* **ABOUT THIS EXERCISE**: From the first line to the last, retype the data below exactly.

* **RECORDED INFORMATION**:
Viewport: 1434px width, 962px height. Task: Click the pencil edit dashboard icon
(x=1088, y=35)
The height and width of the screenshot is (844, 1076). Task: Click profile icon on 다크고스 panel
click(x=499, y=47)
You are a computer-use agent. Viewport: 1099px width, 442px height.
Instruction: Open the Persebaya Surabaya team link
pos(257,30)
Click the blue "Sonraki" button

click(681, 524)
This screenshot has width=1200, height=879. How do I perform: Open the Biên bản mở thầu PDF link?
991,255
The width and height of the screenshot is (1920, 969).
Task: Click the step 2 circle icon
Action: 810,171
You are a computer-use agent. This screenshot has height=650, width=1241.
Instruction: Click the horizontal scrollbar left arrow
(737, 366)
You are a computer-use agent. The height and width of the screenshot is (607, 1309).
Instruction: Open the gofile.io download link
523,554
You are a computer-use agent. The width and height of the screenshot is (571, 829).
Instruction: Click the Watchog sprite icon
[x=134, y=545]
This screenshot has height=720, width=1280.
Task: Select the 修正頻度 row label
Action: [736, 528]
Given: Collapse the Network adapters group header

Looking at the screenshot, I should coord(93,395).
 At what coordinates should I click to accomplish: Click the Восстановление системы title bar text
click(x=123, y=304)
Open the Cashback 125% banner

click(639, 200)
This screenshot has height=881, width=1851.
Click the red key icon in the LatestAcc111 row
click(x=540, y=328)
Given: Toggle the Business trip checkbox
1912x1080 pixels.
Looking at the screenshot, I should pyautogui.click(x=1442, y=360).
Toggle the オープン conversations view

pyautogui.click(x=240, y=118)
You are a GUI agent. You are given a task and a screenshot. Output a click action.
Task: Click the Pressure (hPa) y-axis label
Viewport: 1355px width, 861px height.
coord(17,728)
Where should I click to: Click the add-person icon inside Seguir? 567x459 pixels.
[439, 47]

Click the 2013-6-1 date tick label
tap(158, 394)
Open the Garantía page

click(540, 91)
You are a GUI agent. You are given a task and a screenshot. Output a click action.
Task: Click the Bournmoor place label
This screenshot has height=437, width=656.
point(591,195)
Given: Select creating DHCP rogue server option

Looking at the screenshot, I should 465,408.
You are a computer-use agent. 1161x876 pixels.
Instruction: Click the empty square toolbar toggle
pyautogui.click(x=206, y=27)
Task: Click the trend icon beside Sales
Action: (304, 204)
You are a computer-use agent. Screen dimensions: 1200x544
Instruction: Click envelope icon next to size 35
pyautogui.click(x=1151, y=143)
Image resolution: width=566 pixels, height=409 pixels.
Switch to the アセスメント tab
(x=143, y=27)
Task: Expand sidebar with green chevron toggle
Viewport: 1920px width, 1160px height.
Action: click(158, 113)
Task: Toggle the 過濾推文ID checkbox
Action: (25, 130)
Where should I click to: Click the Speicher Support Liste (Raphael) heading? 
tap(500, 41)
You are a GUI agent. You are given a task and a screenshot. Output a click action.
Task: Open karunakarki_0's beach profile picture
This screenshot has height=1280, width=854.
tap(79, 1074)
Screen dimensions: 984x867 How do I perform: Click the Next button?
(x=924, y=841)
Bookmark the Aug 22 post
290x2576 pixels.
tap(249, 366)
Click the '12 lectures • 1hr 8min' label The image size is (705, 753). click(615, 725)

* **RESULT**:
Viewport: 1434px width, 962px height. Task: Click the pencil edit dashboard icon
(x=1088, y=35)
The height and width of the screenshot is (844, 1076). Task: Click profile icon on 다크고스 panel
click(x=499, y=47)
You are a computer-use agent. Viewport: 1099px width, 442px height.
Instruction: Open the Persebaya Surabaya team link
pos(257,30)
Click the blue "Sonraki" button

click(681, 524)
This screenshot has width=1200, height=879. How do I perform: Open the Biên bản mở thầu PDF link?
991,255
The width and height of the screenshot is (1920, 969).
Task: Click the step 2 circle icon
Action: 810,171
You are a computer-use agent. This screenshot has height=650, width=1241.
Instruction: Click the horizontal scrollbar left arrow
(737, 366)
You are a computer-use agent. The height and width of the screenshot is (607, 1309).
Instruction: Open the gofile.io download link
523,554
You are a computer-use agent. The width and height of the screenshot is (571, 829).
Instruction: Click the Watchog sprite icon
[x=134, y=545]
This screenshot has height=720, width=1280.
Task: Select the 修正頻度 row label
Action: [736, 528]
Given: Collapse the Network adapters group header

Looking at the screenshot, I should coord(93,395).
 At what coordinates should I click to accomplish: Click the Восстановление системы title bar text
click(x=123, y=304)
Open the Cashback 125% banner

click(639, 200)
This screenshot has height=881, width=1851.
Click the red key icon in the LatestAcc111 row
click(x=540, y=328)
Given: Toggle the Business trip checkbox
1912x1080 pixels.
Looking at the screenshot, I should pyautogui.click(x=1442, y=360).
Toggle the オープン conversations view

pyautogui.click(x=240, y=118)
You are a GUI agent. You are given a task and a screenshot. Output a click action.
Task: Click the Pressure (hPa) y-axis label
Viewport: 1355px width, 861px height.
coord(17,728)
Where should I click to: Click the add-person icon inside Seguir? 567x459 pixels.
[439, 47]

Click the 2013-6-1 date tick label
tap(158, 394)
Open the Garantía page

click(540, 91)
You are a GUI agent. You are given a task and a screenshot. Output a click action.
Task: Click the Bournmoor place label
This screenshot has height=437, width=656.
point(591,195)
Given: Select creating DHCP rogue server option

Looking at the screenshot, I should 465,408.
You are a computer-use agent. 1161x876 pixels.
Instruction: Click the empty square toolbar toggle
pyautogui.click(x=206, y=27)
Task: Click the trend icon beside Sales
Action: (304, 204)
You are a computer-use agent. Screen dimensions: 1200x544
Instruction: Click envelope icon next to size 35
pyautogui.click(x=1151, y=143)
Image resolution: width=566 pixels, height=409 pixels.
Switch to the アセスメント tab
(x=143, y=27)
Task: Expand sidebar with green chevron toggle
Viewport: 1920px width, 1160px height.
Action: click(158, 113)
Task: Toggle the 過濾推文ID checkbox
Action: (25, 130)
Where should I click to: Click the Speicher Support Liste (Raphael) heading? 
tap(500, 41)
You are a GUI agent. You are given a task and a screenshot. Output a click action.
Task: Open karunakarki_0's beach profile picture
This screenshot has height=1280, width=854.
tap(79, 1074)
Screen dimensions: 984x867 How do I perform: Click the Next button?
(x=924, y=841)
Bookmark the Aug 22 post
290x2576 pixels.
tap(249, 366)
Click the '12 lectures • 1hr 8min' label The image size is (705, 753). click(615, 725)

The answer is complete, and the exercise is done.